143,000 Jobs Added in January, Unemployment Rate Edges Down

(Image courtesy of the Bureau of Labor Statistics; Breakout image courtesy of Wendy Wei/pexels.com)

There were 143,000 jobs added to total nonfarm payroll employment in January, the Bureau of Labor Statistics reported Feb. 7.

And, the unemployment rate edged down to 4%.

Job gains occurred in health care, retail trade and social assistance. Jobs declined in mining, quarrying and the oil and gas extraction industry.

The change in total nonfarm payroll employment for November was revised up by 49,000, from 212,000 to 261,000. The change for December was revised up by 51,000, from 256,000 to 307,000.

“At first glance, on net, these data indicate a job market that remains reasonably strong. Job growth over the past three months has averaged a gain of 237,000, likely above what can be sustained this year,” said MBA SVP and Chief Economist Mike Fratantoni.

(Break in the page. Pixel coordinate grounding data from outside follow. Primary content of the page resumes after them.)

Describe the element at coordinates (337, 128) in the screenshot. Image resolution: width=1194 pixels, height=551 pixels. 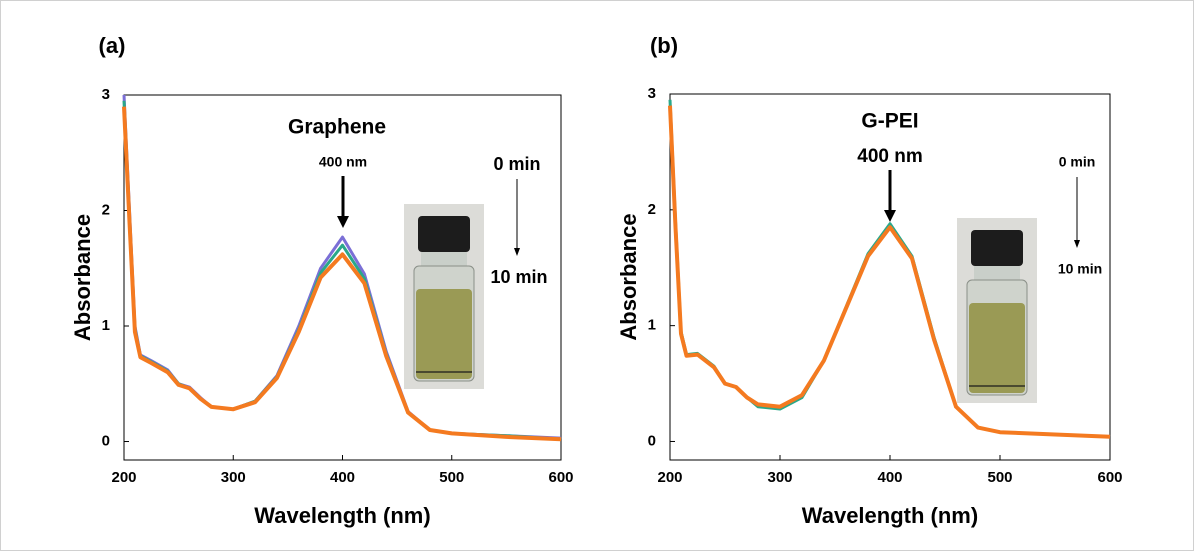
I see `chart-title: Graphene` at that location.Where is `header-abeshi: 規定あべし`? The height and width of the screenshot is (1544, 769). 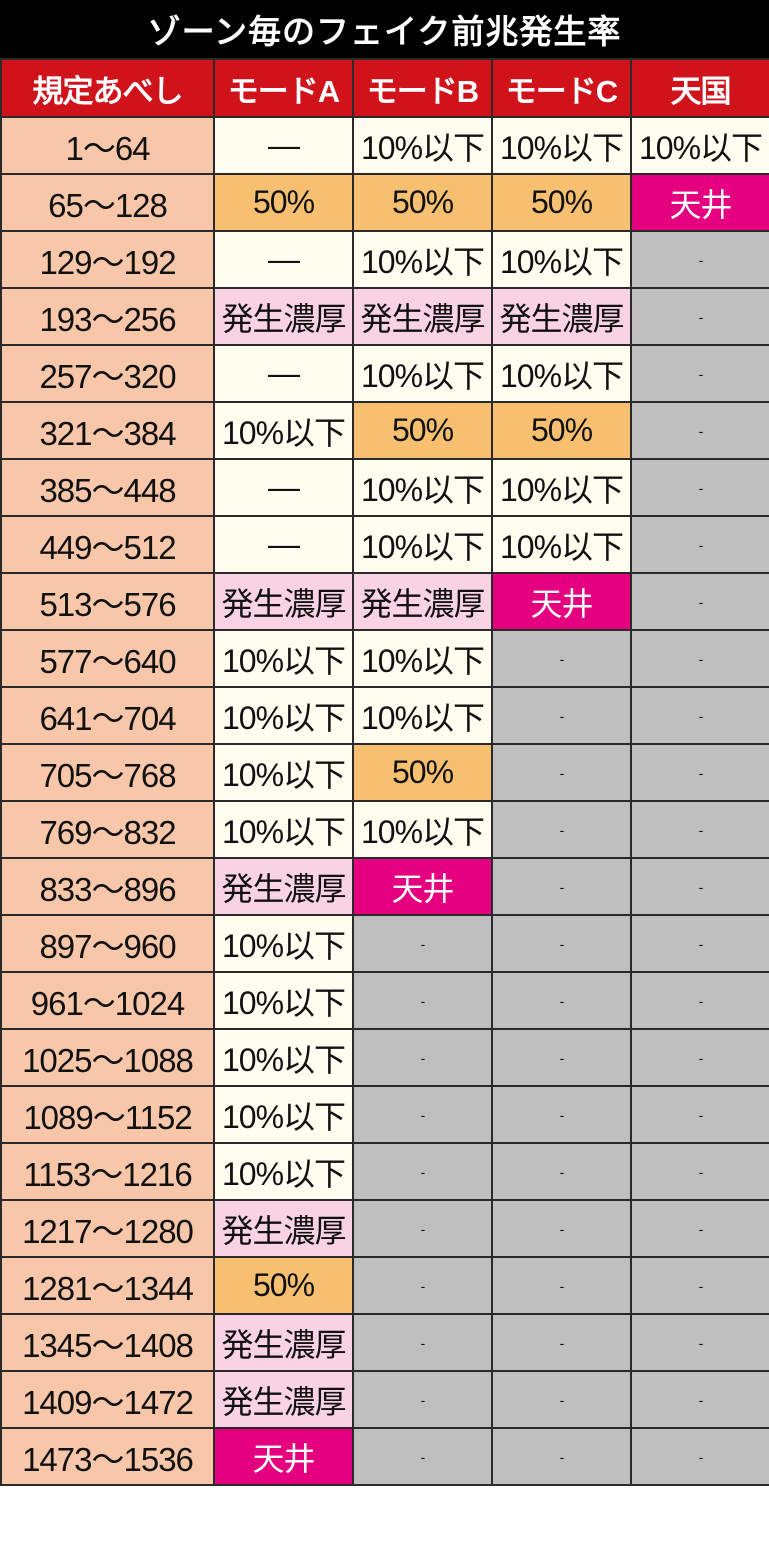
header-abeshi: 規定あべし is located at coordinates (108, 88).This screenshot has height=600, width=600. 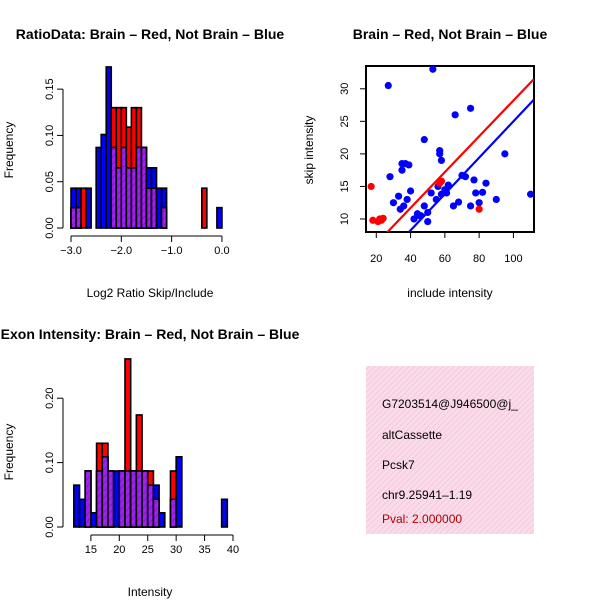 I want to click on ratio-axes: −3.0 −2.0 −1.0 0.0 0.00 0.05 0.10 0.15, so click(x=137, y=168).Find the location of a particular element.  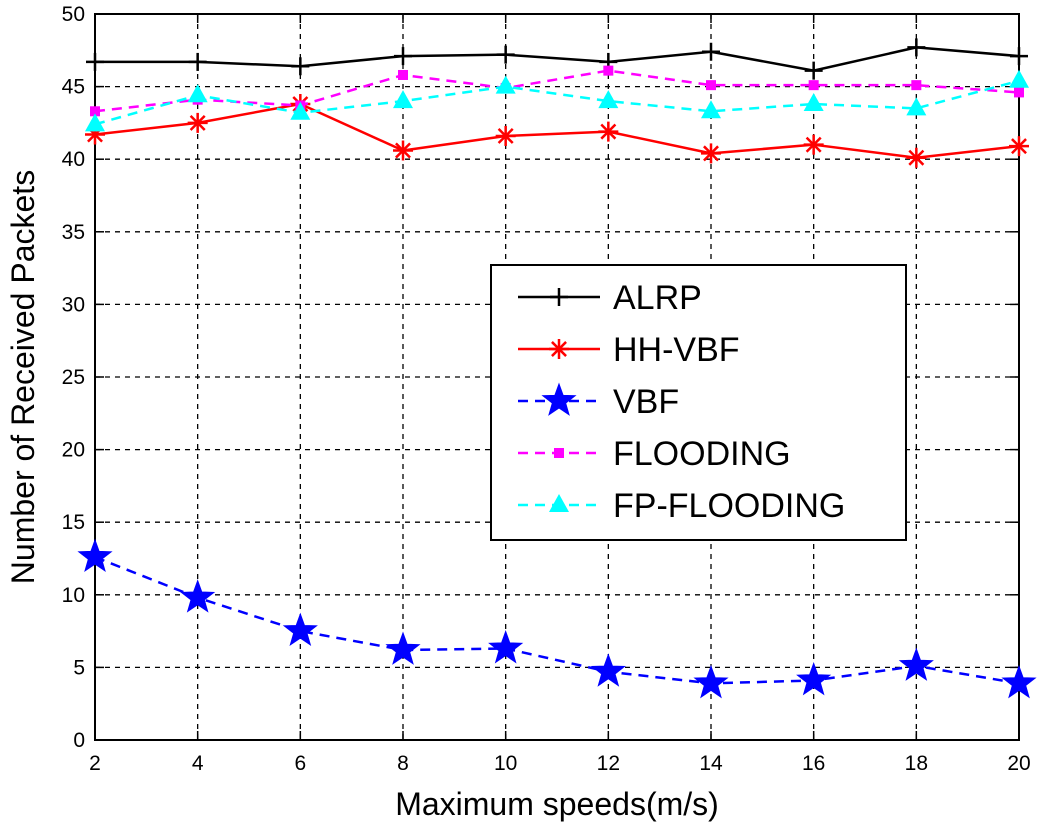

legend-entry-fp-flooding: FP-FLOODING is located at coordinates (682, 506).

“However, there are several factors working to cloud this picture. First, there were substantial revisions to prior payroll data, with job growth from the most recent months revised higher, but the annual benchmark process showing slower job growth for 2024. Second, the household survey was adjusted in January to recognize the impact of substantial international immigration in recent years, adding 2.9 million people to the population count as of January, which is one factor pushing the unemployment rate down,” Fratantoni continued. “Finally, the wildfires in Los Angeles and severe winter weather events across the country, while not clearly impacting the results according to BLS, are another source of uncertainty.”

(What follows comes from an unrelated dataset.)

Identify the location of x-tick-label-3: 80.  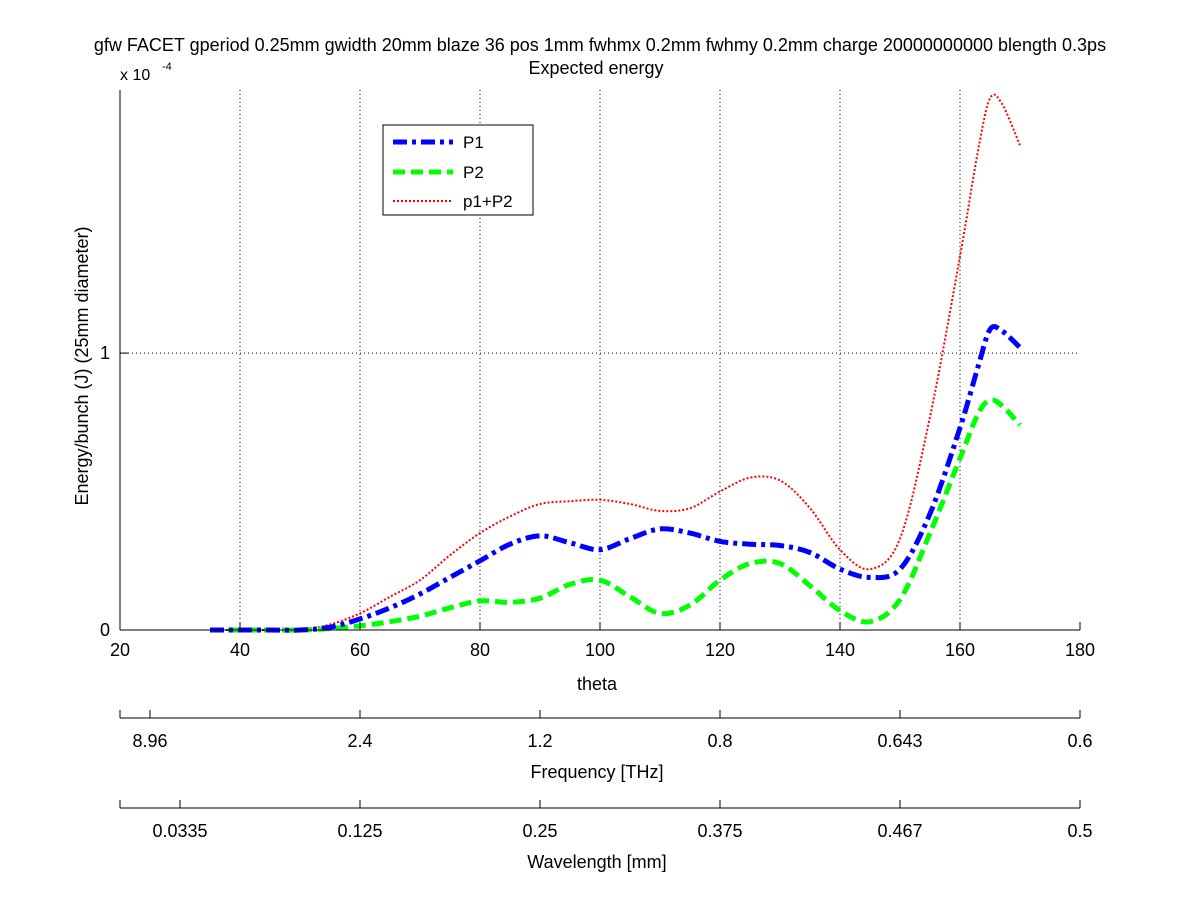
(480, 650).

How will the latest numbers affect rates?

“January’s mixed report reinforces the Federal Reserve’s cautious approach as 2025 gets underway,” said First American Senior Economist Sam Williamson. “The Fed has emphasized the need for either ‘real’ inflation progress or ‘some’ labor market weakness before delivering additional rate cuts and the January jobs report provided neither, likely keeping rate cuts off the table until May/June at the earliest.”

“With all the caveats, these job market data are likely to keep the Fed on hold with respect to any further rate cuts,” Fratantoni said. “With inflation still above target, and no appreciable signs of weakening in the job market, MBA’s forecast is that the Fed will make at most one more cut this cycle.”